The method we used for in silico selection of potential dopaminergic drug candidates is presented here. Using this method, we selected new potential dopaminergic drug candidates from among two millions of small molecules of the ZINC database. The dopaminergic effect of the candidates which looked promising based on the in silico predictions was further tested using an in vivo test system developed within the framework of the present project, and was finally validated by in vitro binding assays performed by an independent company.
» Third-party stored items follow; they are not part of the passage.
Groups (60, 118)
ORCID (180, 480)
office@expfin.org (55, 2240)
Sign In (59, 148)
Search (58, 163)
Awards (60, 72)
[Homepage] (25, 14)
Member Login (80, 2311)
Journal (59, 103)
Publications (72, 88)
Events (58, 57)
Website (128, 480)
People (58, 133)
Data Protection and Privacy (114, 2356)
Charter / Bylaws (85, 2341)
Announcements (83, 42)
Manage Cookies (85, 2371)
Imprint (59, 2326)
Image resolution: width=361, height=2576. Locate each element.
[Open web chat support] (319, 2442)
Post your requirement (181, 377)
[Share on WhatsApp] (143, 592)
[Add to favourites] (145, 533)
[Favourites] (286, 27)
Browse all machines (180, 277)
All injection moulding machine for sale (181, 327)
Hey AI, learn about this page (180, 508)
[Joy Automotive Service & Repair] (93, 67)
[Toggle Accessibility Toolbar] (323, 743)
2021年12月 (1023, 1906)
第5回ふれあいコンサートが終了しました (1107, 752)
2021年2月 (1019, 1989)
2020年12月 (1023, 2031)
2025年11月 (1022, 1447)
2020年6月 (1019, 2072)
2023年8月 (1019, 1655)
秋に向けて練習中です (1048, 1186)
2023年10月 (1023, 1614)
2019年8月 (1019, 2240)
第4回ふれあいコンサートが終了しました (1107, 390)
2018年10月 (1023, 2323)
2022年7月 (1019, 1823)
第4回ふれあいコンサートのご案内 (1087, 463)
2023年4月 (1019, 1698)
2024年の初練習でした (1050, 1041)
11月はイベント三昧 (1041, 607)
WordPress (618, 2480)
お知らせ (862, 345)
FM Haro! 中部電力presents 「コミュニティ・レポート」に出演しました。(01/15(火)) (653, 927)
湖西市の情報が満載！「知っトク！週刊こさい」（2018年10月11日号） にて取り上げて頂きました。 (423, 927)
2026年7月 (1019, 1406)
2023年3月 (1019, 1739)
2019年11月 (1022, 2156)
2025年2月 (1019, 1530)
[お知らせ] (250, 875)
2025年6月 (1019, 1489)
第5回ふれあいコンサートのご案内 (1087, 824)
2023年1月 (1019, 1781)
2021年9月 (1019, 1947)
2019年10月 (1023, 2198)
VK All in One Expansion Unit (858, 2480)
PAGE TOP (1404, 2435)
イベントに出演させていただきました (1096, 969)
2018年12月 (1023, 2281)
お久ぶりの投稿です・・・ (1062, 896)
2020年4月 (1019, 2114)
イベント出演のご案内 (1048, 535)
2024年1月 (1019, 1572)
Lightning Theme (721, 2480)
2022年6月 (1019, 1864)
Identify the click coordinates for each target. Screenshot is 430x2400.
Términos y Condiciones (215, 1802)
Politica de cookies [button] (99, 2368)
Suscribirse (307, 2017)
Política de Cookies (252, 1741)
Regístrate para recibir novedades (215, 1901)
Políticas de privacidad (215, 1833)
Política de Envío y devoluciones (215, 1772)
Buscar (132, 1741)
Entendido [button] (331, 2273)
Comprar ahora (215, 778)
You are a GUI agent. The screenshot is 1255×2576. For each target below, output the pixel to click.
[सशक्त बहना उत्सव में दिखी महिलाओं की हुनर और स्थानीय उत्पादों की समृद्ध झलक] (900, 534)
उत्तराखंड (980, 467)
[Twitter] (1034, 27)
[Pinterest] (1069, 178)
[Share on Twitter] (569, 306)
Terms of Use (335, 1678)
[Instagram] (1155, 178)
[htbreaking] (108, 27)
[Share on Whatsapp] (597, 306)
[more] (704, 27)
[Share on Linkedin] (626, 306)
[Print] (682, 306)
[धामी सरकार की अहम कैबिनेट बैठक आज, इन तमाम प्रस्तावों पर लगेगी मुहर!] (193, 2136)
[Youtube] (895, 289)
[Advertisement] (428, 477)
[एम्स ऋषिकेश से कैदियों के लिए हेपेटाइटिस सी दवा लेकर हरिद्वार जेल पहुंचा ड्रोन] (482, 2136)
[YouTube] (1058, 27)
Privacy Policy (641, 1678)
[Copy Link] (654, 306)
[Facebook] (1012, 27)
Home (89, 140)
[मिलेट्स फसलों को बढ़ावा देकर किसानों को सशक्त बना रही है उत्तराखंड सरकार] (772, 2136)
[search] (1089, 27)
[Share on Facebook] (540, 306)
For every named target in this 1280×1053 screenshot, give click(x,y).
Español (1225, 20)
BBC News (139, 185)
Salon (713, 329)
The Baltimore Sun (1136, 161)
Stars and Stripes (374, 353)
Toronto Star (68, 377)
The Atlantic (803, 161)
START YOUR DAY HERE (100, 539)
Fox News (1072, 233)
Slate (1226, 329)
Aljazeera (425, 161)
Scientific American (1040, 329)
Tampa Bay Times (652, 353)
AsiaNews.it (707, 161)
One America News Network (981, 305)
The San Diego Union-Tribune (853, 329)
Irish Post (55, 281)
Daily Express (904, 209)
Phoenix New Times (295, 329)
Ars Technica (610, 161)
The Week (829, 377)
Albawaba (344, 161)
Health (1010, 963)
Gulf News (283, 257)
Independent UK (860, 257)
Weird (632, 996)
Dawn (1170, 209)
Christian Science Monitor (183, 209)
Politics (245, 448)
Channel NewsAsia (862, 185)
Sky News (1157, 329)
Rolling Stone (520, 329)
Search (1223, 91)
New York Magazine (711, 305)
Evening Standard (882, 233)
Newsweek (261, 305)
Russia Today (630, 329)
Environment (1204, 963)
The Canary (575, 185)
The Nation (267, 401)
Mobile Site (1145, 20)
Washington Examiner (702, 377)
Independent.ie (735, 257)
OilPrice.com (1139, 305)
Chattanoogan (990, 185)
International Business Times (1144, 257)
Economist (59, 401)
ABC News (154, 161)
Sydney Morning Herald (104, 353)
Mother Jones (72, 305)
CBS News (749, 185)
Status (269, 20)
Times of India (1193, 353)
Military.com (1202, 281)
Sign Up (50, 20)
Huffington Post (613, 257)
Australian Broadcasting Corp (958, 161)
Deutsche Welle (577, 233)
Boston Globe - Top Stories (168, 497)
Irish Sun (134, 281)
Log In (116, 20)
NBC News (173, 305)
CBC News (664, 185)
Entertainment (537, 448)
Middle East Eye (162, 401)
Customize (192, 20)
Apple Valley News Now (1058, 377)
Development of transgenic C. elegans test system expressing human dopamine receptors
During the development and testing of drug candidate molecules, in vivo preclinical tests can made up a significant proportion of the development costs. One of the main reasons for this is the relatively long lifespan of model animals (primarily mice and rats) as well as the complexity of their nervous system. Another crucial factor is that animal protection laws are becoming stricter and stricter. Therefore, the development of new and fast in vivo test systems – to significantly reduce the time spent on preclinical testing as well as to cut back on development costs – is one of the greatest challenges for modern pharmaceutical research. We developed a novel in vivo test system based on one of the most generally used genetic model organisms, Caenorhabditis elegans. The nervous system of C. elegans is relatively simple (it is made up of 302 neurons – out of which eight are dopaminergic neurons), which makes it an ideal candidate for both physiological and genetic research/assays. This particular animal has a very short life span: approx. 10 days at room temperature. We generated transgenic C. elegans strains which express various types of human dopamine receptors. These strains are well suited to test the potential dopaminergic effects of the molecules we identified in silico. By using strains containing various types of dopamine receptors, it is possible to determine the dopaminergic profile of drug candidates in vivo. The structure and the cost of this test is similar to that of HT GPCR (high-throughput G protein-coupled receptor) binding assays using stable cell lines, however the former is much more advantageous in that binding and its physiological effects can be tested on the intrasynaptic receptors of a whole organism. Currently, these properties can only be examined during a later, much more expensive stage of drug development.

 

 

For the automated evaluation of a large number of data, we developed a digital image analysis system which can be incorporated into existing HT systems. δVision is an image manipulation, image processing and analyzer scientific software. It was developed especially for the identification and tracking of C. elegans worms, using Java SE technology. The system is based on a central database that stores the collected snapshot data and some more information essential for the run. Client computers can connect to the central server, thus work can be done in different places simultaneously.